Rule ID
SV-279426r1191064_rule
Version
V1R1
CCIs
Without using an approved and synchronized time source on the systems, events cannot be accurately correlated and analyzed to determine what is transpiring within the application server. If an event has been triggered on the network and the application server is not configured with the correct time, the event may be seen as insignificant, when in reality the events are related and may have a larger impact across the network. Synchronization of system clocks is needed to correctly correlate the timing of events that occur across multiple systems. Determining the correct time a particular event occurred on a system, via time stamps, is critical when conducting forensic analysis and investigating system events. Application servers must use the internal system clock when generating time stamps and log records.
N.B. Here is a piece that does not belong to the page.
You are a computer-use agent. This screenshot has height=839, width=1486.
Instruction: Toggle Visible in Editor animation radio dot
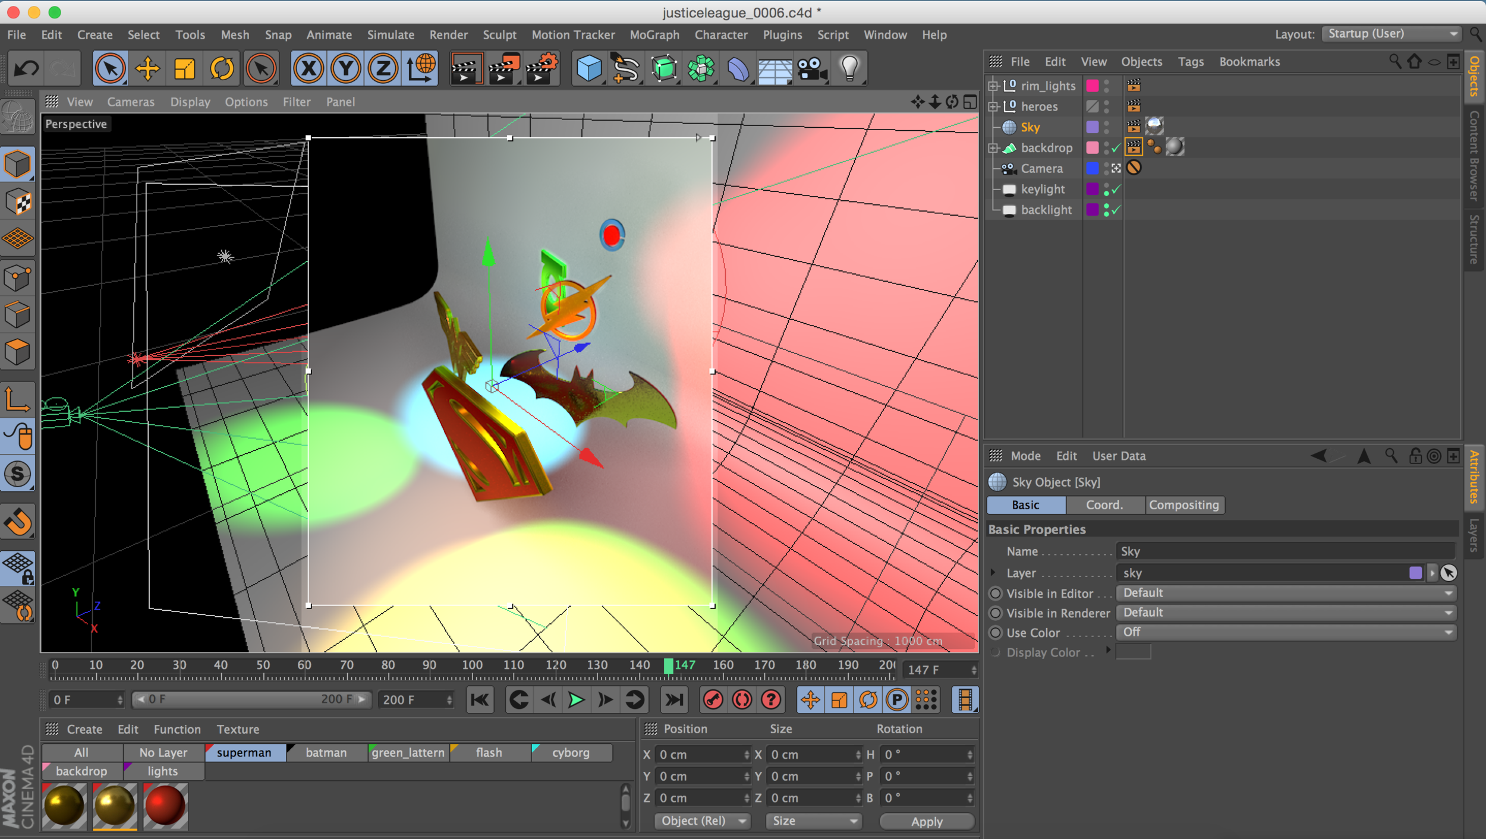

Confirm Prism Element is set to use an authoritative time source to generate time stamps for log records. 1. Log in to Prism Element. 2. Select the gear icon in upper-right corner. 3. Select "NTP Servers" from the left navigation pane. If no authoritative time sources are listed, this is a finding.
Configure Prism Element to use organization-identified authoritative time sources. 1. Log in to Prism Element. 2. Select the gear icon in upper-right corner. 3. Select "NTP Servers" from the left navigation pane. 4. Enter authoritative time sources, then click "Add". Multiple time sources can be added.